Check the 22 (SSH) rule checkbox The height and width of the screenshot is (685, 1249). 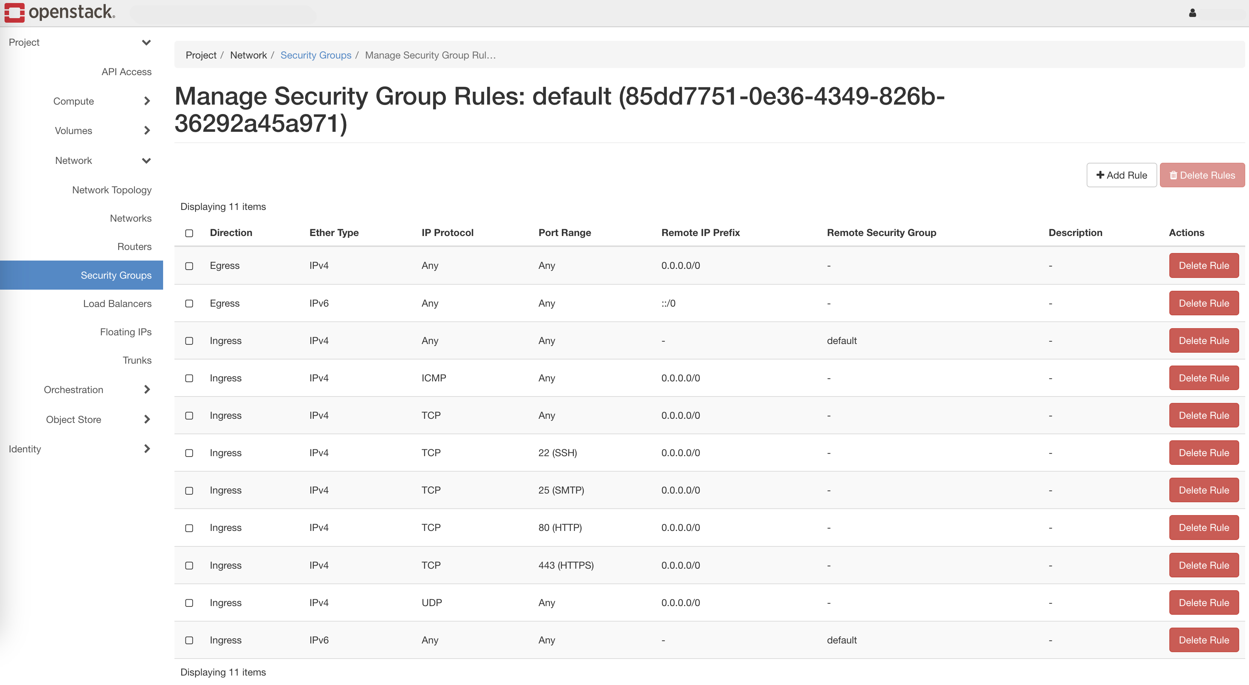(x=189, y=453)
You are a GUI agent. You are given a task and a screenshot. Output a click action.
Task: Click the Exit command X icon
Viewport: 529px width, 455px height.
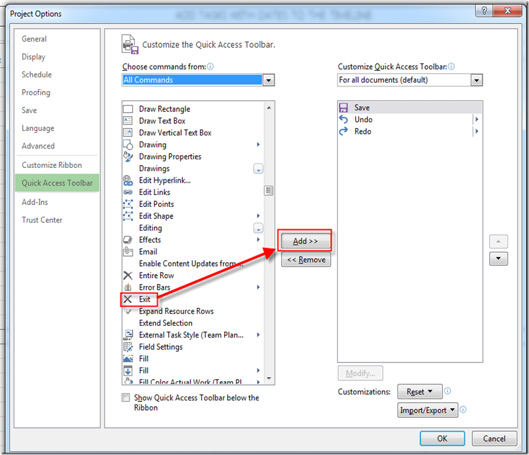(128, 299)
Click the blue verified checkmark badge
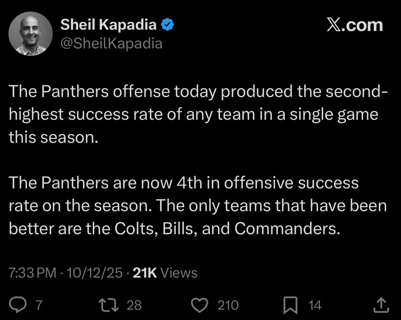 click(167, 25)
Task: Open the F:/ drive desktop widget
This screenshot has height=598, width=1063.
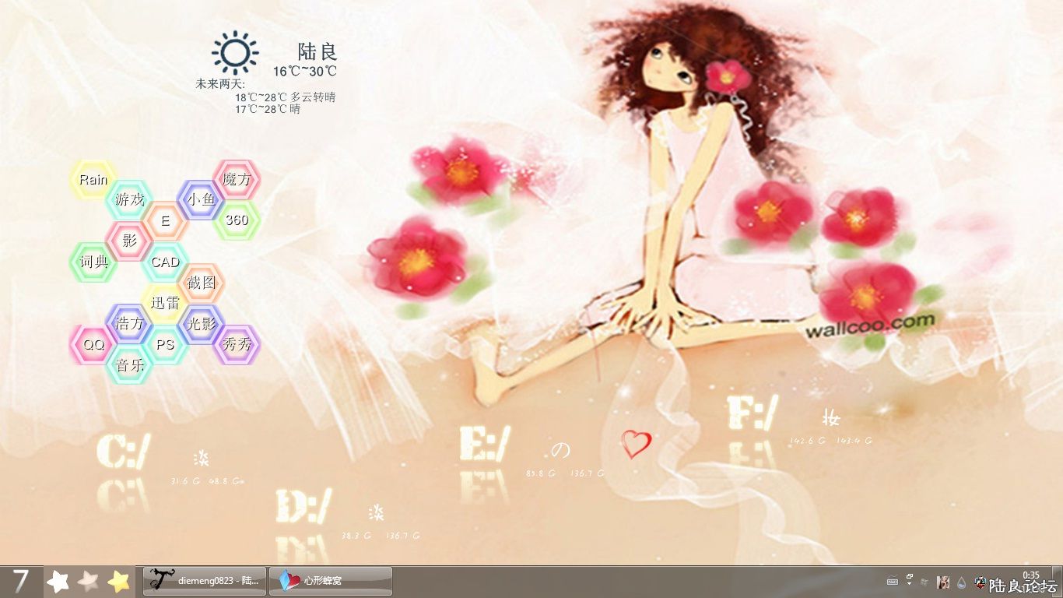Action: click(753, 413)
────────────────
**Task requirements:** Copy out the rows word for word, from the line containing "Click the blue verified checkmark badge" down to the end of the rows. Leave the pictures out.

**Written response:**
Click the blue verified checkmark badge
 click(167, 25)
Task: Open the F:/ drive desktop widget
This screenshot has height=598, width=1063.
Action: click(753, 413)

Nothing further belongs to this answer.